▶ **The problem**: Set down, word for word, everything from the line containing "The height and" down to the final line below, leaving out the pictures.

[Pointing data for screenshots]
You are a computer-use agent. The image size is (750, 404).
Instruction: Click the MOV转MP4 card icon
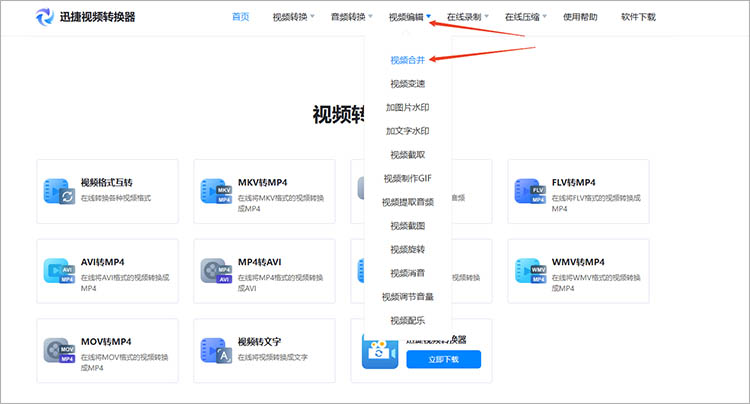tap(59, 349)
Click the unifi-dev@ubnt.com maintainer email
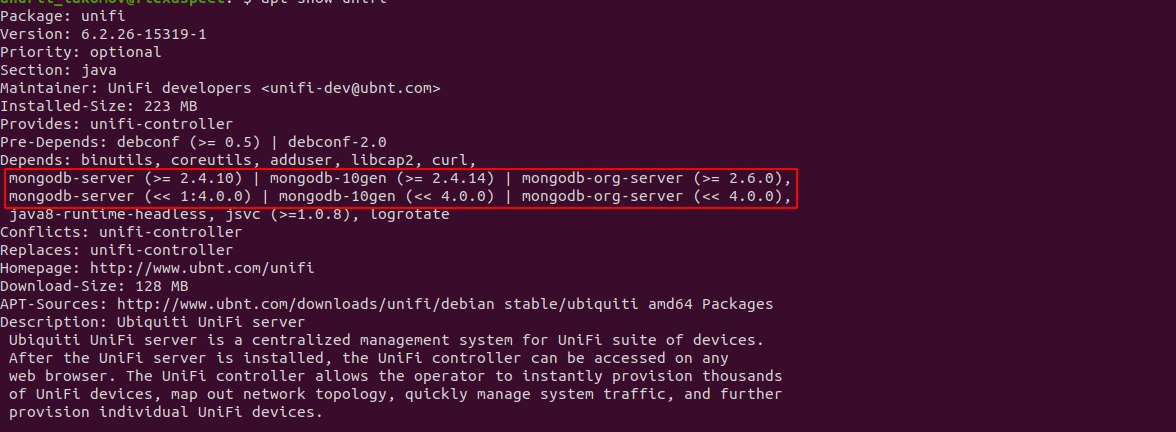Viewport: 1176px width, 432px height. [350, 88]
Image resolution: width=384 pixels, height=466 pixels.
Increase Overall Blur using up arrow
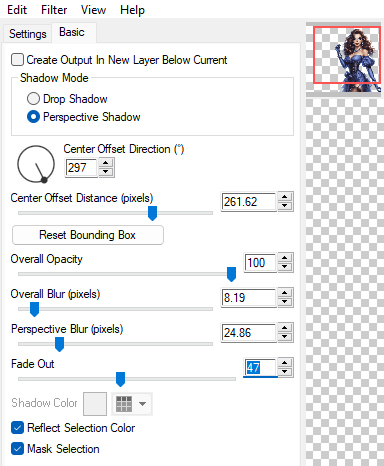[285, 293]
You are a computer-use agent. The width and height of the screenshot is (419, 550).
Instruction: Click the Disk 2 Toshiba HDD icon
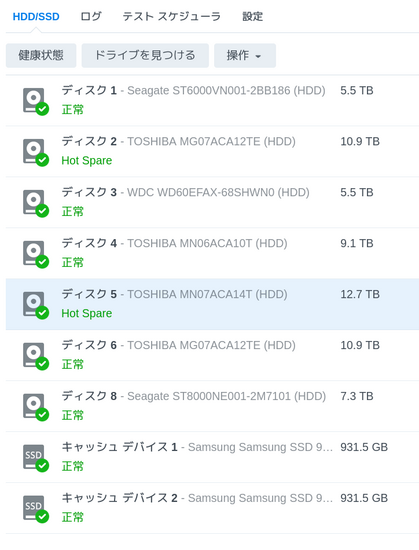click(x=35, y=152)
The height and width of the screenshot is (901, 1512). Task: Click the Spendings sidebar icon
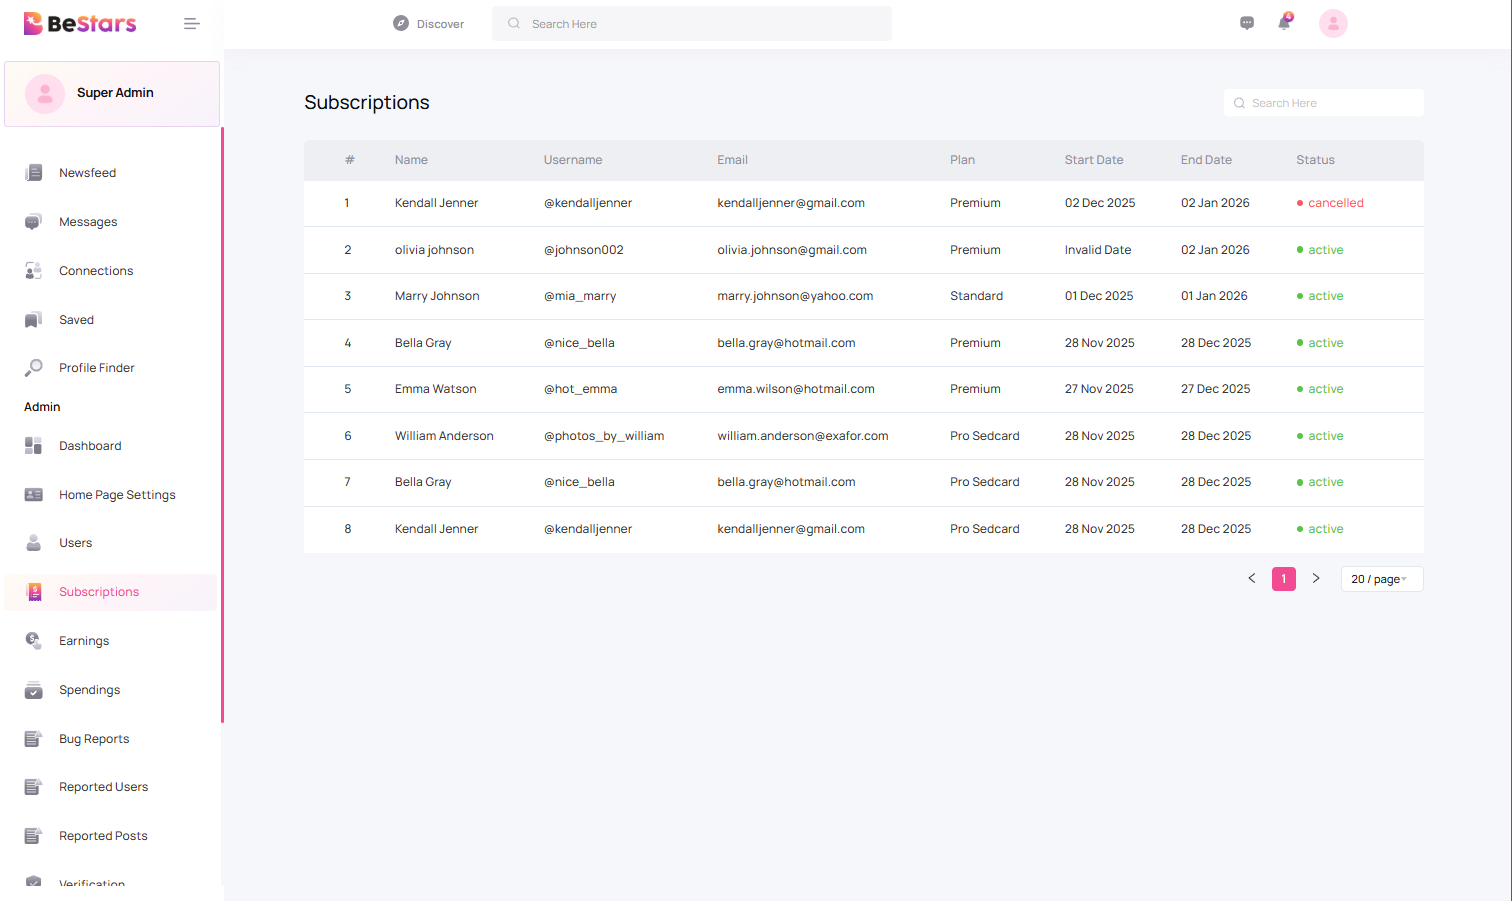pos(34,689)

▶ **Response to the task**:
The height and width of the screenshot is (901, 1512). Task: Click the Spendings sidebar icon
pos(34,689)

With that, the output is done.